The Recorder – Baystate Franklin nurses picket for fair pay amid contract talks

Posted: 06/15/2022 17:12:12

Modified: 06/15/2022 17:09:56

GREENFIELD – Nurses from Baystate Franklin Medical Center gathered outside the Episcopal Church of Saints James and Andrew on Wednesday, advocating once again for fair pay and generally greater investment in community nursing as the Contract negotiations continue.

“We need to make it attractive and competitive and make it possible for local nurses to stay in their own community,” said Marissa Potter, junior co-chair of the bargaining committee.

June marks about six months since the start of negotiations, union representatives said on Wednesday as they stood outside the church, where negotiations were due to continue. The nurses were joined by family and friends, as well as members of the Massachusetts Teachers Association and Greenfield-based Franklin County, continuing the political revolution.

Potter, a registered nurse and resident of Shelburne Falls, said she and her peers are asking for contracts with “adequate and fair wages” that allow them to continue caring in their home communities.

Anita Fritz, a spokeswoman for Baystate Franklin, said the hospital continues to have “productive contract negotiations” with representatives from the Massachusetts Nurses Association.

“Both parties were respectful and focused on reaching a deal,” Fritz wrote in a statement. “We are confident that our proposals reflect our commitment to secure staffing, competitive compensation and continued investment in local care.”

Suzanne Love, an emergency department nurse who is also a bargaining unit co-chair, said while nurses at Baystate Franklin appreciate the work of travel nurses, it’s not a model that encourages retention of workers. nurses. In many cases, she said, there are Greenfield nurses with travel nursing contracts at other hospitals in western Massachusetts and vice versa.

According to Love, nurses at Baystate Franklin are among the lowest paid in the area. Travel nurses are helping fill the coverage gaps this has caused, she said, but “we can’t rely on these contract workers for long-term care.”

“While we’re grateful to have travelers…they’re not invested in the community,” Love said. “They don’t know the community. They don’t know how the hospital system works.

By comparison, as a nurse at Baystate Franklin Medical Center’s Birthplace, Potter said she sees patients throughout the reproductive cycle.

“It’s a good example of community nursing, where you get to know us,” she says.

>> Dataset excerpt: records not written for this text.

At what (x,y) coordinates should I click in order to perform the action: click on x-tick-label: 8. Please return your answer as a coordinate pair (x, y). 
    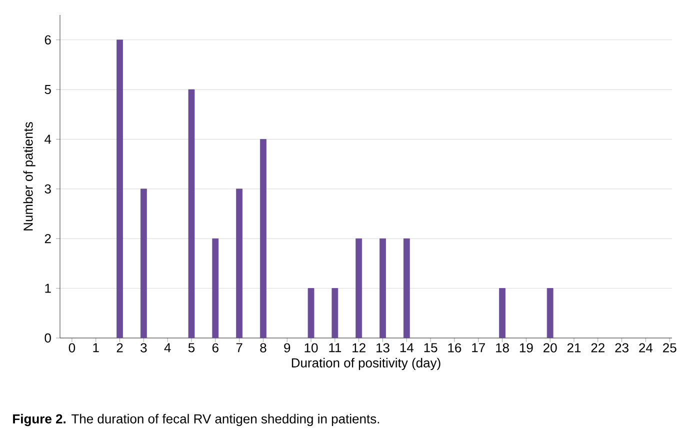
    Looking at the image, I should click on (263, 348).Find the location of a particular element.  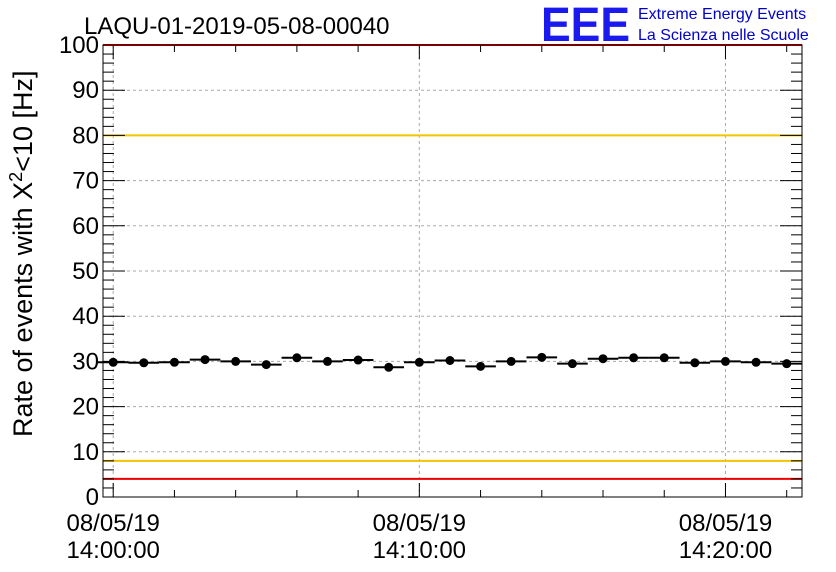

data-series is located at coordinates (450, 362).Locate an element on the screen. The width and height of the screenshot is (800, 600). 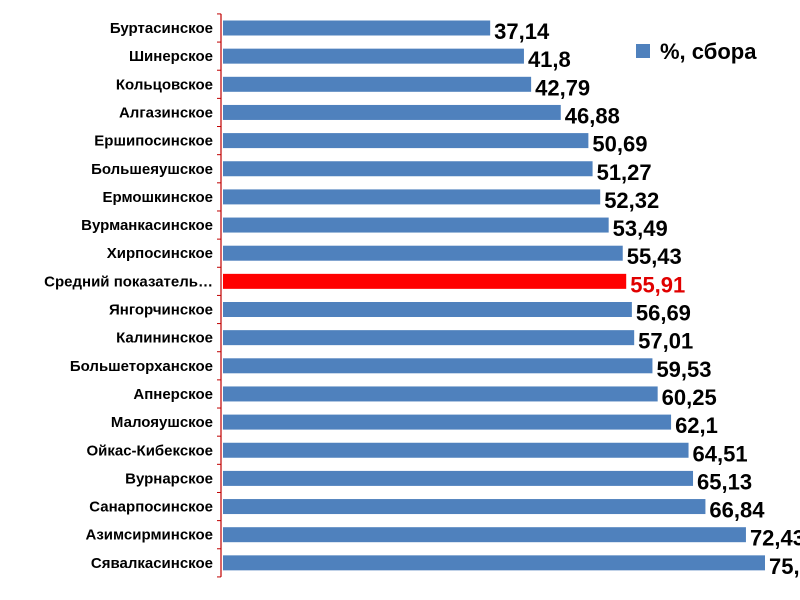
data-label: 62,1 is located at coordinates (696, 426).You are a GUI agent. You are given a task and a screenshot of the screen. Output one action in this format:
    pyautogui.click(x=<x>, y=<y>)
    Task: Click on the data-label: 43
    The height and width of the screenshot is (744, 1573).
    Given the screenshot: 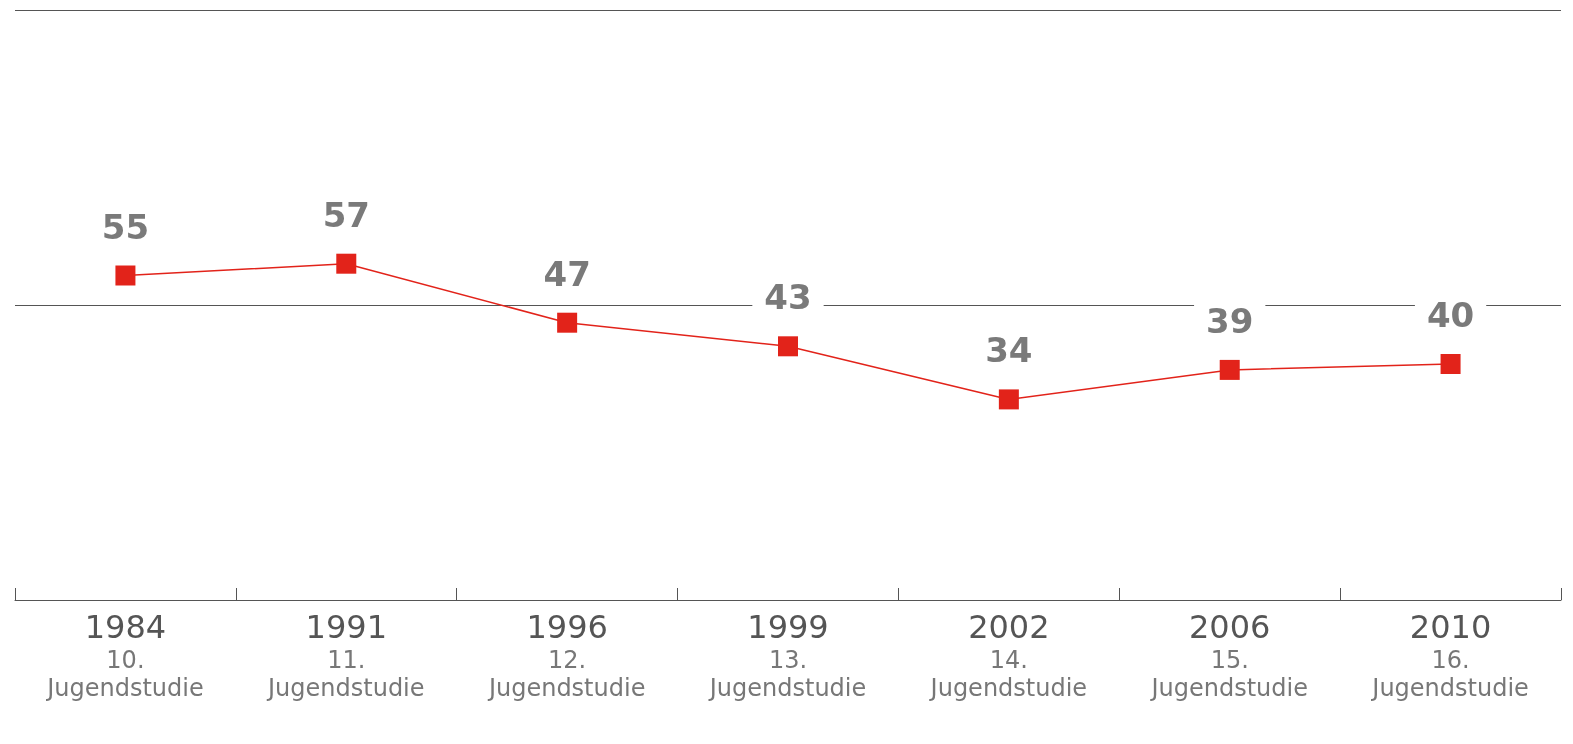 What is the action you would take?
    pyautogui.click(x=788, y=298)
     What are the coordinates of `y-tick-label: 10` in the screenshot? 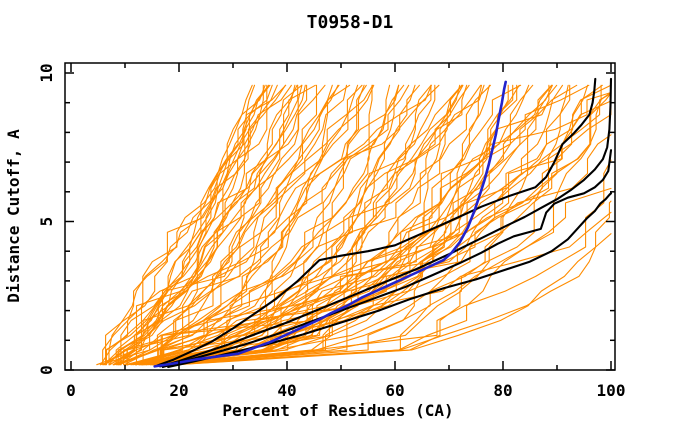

Potter added that the “nursing shortage” often referred to in the media is not, in fact, a nursing shortage.

“What’s important to understand is…there are many more nurses graduating every day,” she said. “What we have is a lack of nurses willing to accept hospital conditions.”

Love said Baystate Franklin’s current management team is one of the best she has worked with.

“They do what they can,” she says. “But we would like everyone to dig a little deeper to keep this hospital running smoothly.”

She noted that past contract negotiations have lasted 42 sessions over 2.5 years.

“We don’t want to do that,” Love said.